Billing.  All of the centers reported that their respective billing and claims submission modules generally worked well. A few indicated that their billing systems were a significant improvement over those of their old practice management software products, and had increased accuracy of claims and reporting requirements fulfillment while reducing paperwork. Electronic claims submission is not ubiquitous; even the centers that submit some claims electronically noted that not all payors are set up to receive the claims and remit payments electronically.

Scheduling.  Three out of the five health centers reported no problems with their systems’ scheduling modules. Of the other two centers, one center’s respondents indicated that staff had experienced considerable initial difficulties with the Medical Manager scheduling module, but that many of the problems were due to a lack of initial training on how to use the system. This center, which is quite large and had three dedicated IT staff, had also custom-built a second scheduling model to deal with walk-in appointments. The second health center, which is using an older, currently unsupported version of HealthPro, indicated that the system lacks desired functions such as being able to see appointments by specific provider and that appointments often got erased while staff manipulated data to produce desired information.

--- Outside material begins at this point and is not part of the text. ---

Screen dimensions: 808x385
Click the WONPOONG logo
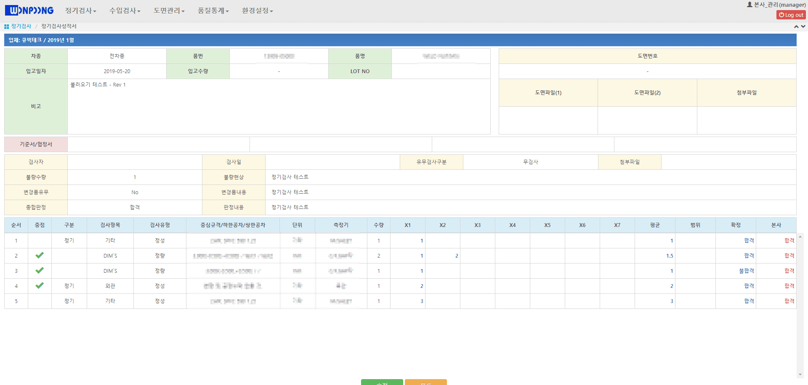(29, 10)
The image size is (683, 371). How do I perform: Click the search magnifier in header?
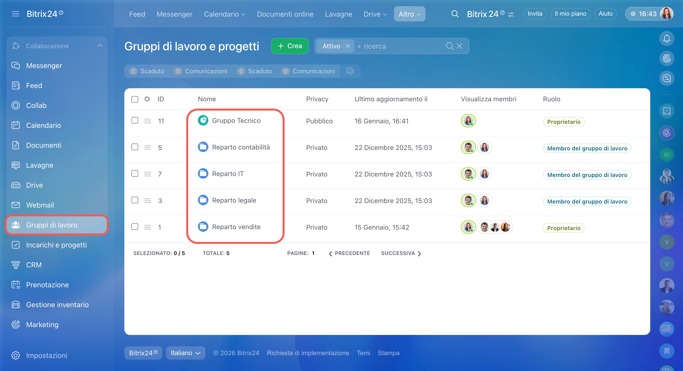[x=454, y=14]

Organizational Experiences with the Health Federation. The participating health centers reported that the HFP’s IT staff was responsive and quick to resolve routine problems. There is also evidence that HFP works collaboratively with health centers with special needs. For example the HFP has agreed to assist the Philadelphia’s AHS clinics set up an interface between their practice management system managed by Siemens and the warehouse. Connectivity between the centers and the data warehouse has not been an issue for the network. The health centers dial directly in to the system via high-speed T-1 lines, or in one case a 56K dial-up, and reported no problems with downtime.

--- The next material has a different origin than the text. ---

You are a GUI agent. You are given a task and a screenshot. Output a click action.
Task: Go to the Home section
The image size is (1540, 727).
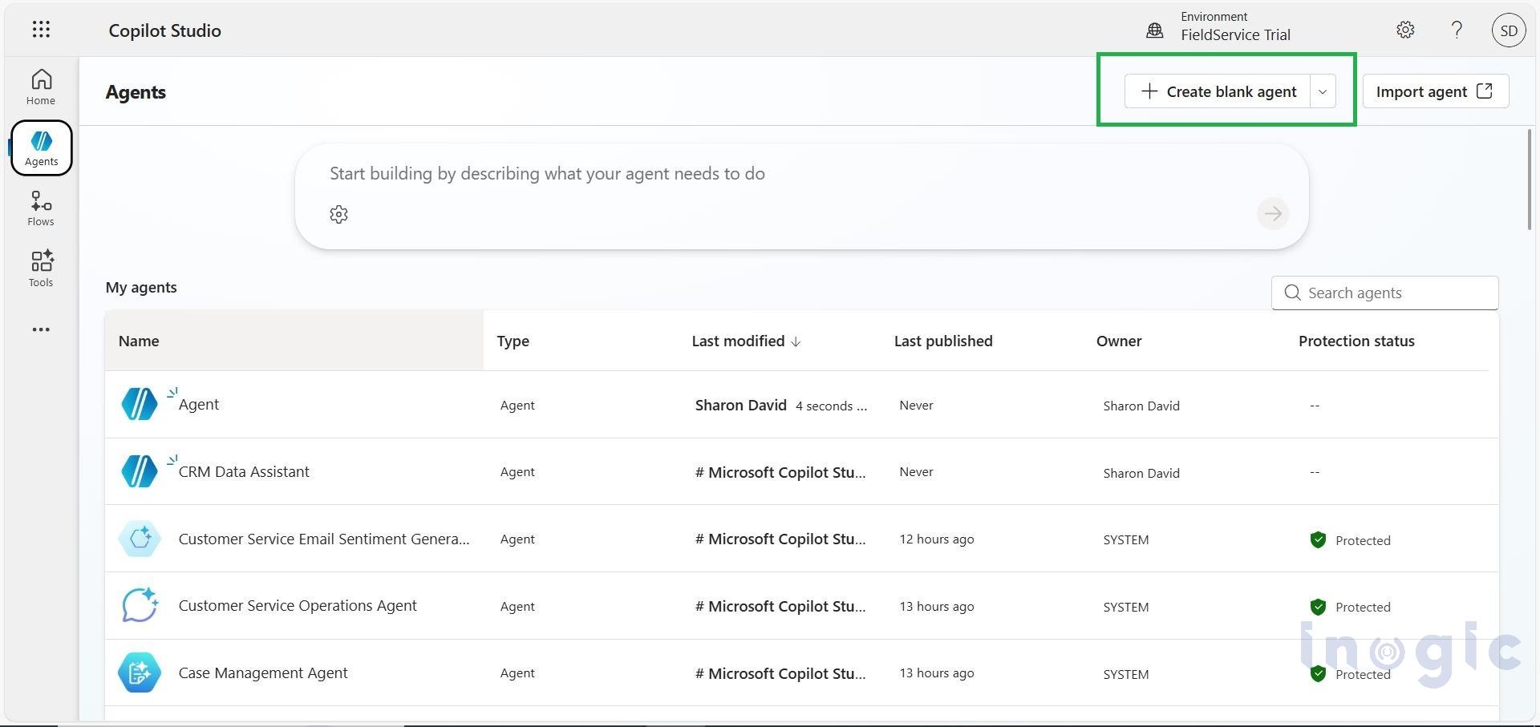click(40, 87)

Challenges associated with data warehouse implementation. Although participating health centers reported a generally favorable view of services received through the HFP, it is clear from our interviews that the network encountered various problems during the first phase of the warehouse development. First it took two years before agreements were worked out for producing data extracts and the various vendors had completed programming. After the programs were written, important differences in key data definitions were identified, creating some concern regarding data quality and significantly complicating the task of correcting and validating data.
For example, depending on their internal policy, some sites recorded a client visit as a single encounter, whereas other centers defined encounters in terms of billable procedures that were provided during the visit. Some respondents said that, at the onset, they were not aware of the level of health center staff time that would be dedicated to running extracts and validating warehouse data. One larger participating health center had enough IT staff to dedicate to the program, but other centers employed staff who had no background in data validation and were then required to spend many hours doing hands-on tasks that they thought, at the outset of the project, would be automated.

Finally, while the prospect of sharing proprietary data did not discourage the four providers we spoke with from participating in the warehouse; it has proved a barrier to two of the network’s other centers, which so far have refused to contribute their information. These centers indicated that they were reluctant to allow others to view their data in a safety net provider environment which both described as competitive. Respondents from one of these centers noted that they already shared their data at the Federal level and saw no need to do so at the regional level. These respondents felt that the HFP should be focusing its IT efforts in other areas, such as developing an Internet site allowing the health centers to view announcements, share documents, and post to electronic message boards. They also felt that grant money related to IT infrastructure was better allocated on the health center, rather than consortium, level.